• **Seitentext**:
▶

Hair: Musical“HAIR“ nun auch in Hollywood


Nach zahlreichen, hauptsächlich finanziellen, Schwierigkeiten ist es endlich soweit: Holland hat eine eigene Version des berühmten, um nicht zu sagen berüchtigten, Amerikanischen love-rock tribal musical „Hair“. Wir sagen absichtlich „Holländische Fassung“, weil die , hiesige Aufführung sehr stark von der anderer Länder abweicht. Dies besagt jedoch keineswegs, dass Holland im Hinblick auf diese anderen Länder im Nachteil ist. Keine andere Fassung von „Hair“ als gerade die Holländische, kommt der ursprünglichen Version so nah. Andererseits ist die Bezeichnung „Holländische Version“ ein wenig irreführend, weil man leicht annehmen könnte, dass es nur eine strikt holländische Angelegenheit betrifft, mit ausschließlich holländischen Mitarbeitern, die das Musical vollständig in holländischer Sprache aufführen. Das ist jedoch ganz und gar nicht der Fall. Im holländischen „Hair“ sind viele Nationalitäten vertreten, und zwar: Amerikaner, Engländer, Holländer, ein Afrikaner, ein Cubaner, eine Spanierin, eine Schweizerin, eine Österreicherin sowie eine Französin. Indessen die Texte hauptsächlich in Englisch abgefasst wurden. Ab und zu eine Zeile in Holländisch oder ein holländisches Lied, mehr aber auch nicht. Der englische Regisseur Victor Spinetti, selbst ein bekannter Akteur, der u.a. in dem Beatlesfilm „A Hard Day’s Night“, „Help“, und „Magical Mystery Tour“ mitgewirkt hat, hat absichtlich diesen internationalen Cast einem ausschließlich holländischen vorgezogen, weil dies mehr der ursprünglichen Idee von „Hair“ entsprach.

OPTIMALE IMPROVISATION

Dieses Musical verkündigt nämlich die Botschaft der Liebe, Freiheit, Aufrichtigkeit und des Glücks. Begriffe, die mit Nationalität oder Hautfarbe nichts zu tun haben. Diese Botschaft wirkt noch überzeugender, wird sie von einer internationalen Gesellschaft gebracht, die diese Begriffe in Bezug auf ihre eigene Persönlichkeit ohne die mindeste Zurückhaltung aufzubringen weiß. Damit die Botschaft ihre Wirkung auch nicht verfehlt, lässt Spinetti seinem Cast völlig freie Hand für eine optimale Improvisation und Ungebundenheit. Durch diese Freizügigkeit erhoffte er sich, dass seine Leute jeden Abend erneut mit frischen Enthusiasmus und stets neuer Aufrichtigkeit und Überzeugung ihre Rolle spielen würden, was ihm zweifelsohne auch gelungen ist. Oliver Tobias, einer der Hauptdarsteller, kam es vor, als ob er seine Rolle zum ersten Mal spielte, obwohl er dieselbe im „Englischen Hair“ schon 400 Mal interpretiert hatte. Er verließ das „Englische Hair“, weil die berufsmäßige Routine, mit der der Cast schließlich auf der Bühne ans Werk ging, die eigentliche Beredsamkeit des Musicals völlig zunichte machte.

◀

• **Datenblock**:
▶

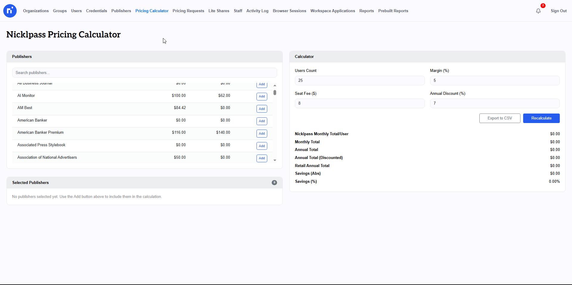This screenshot has width=572, height=285.
Task: Click the publishers list scrollbar thumb
Action: tap(275, 93)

◀

• **Ziel der Übung**: Kürze im Artikel über das Musical „Hair“ den Absatz, der mit „Dieses Musical verkündigt nämlich“ beginnt, auf wenige Sätze und behalte dabei seine wichtigsten Fakten bei.

• **Endergebnis**: Das Musical verkündet die Botschaft der Liebe, Freiheit, Aufrichtigkeit und des Glücks, die nichts mit Nationalität oder Hautfarbe zu tun hat und durch eine internationale Besetzung noch überzeugender wirkt. Spinetti lässt seinem Cast deshalb völlig freie Hand zur Improvisation, damit die Darsteller ihre Rolle jeden Abend mit frischem Enthusiasmus und neuer Überzeugung spielen, was ihm auch gelungen ist. Der Hauptdarsteller Oliver Tobias hatte das Gefühl, seine Rolle zum ersten Mal zu spielen, obwohl er sie im „Englischen Hair“ schon 400 Mal gespielt hatte. Er hatte das „Englische Hair“ verlassen, weil die berufsmäßige Routine des Casts die Beredsamkeit des Musicals zunichtemachte.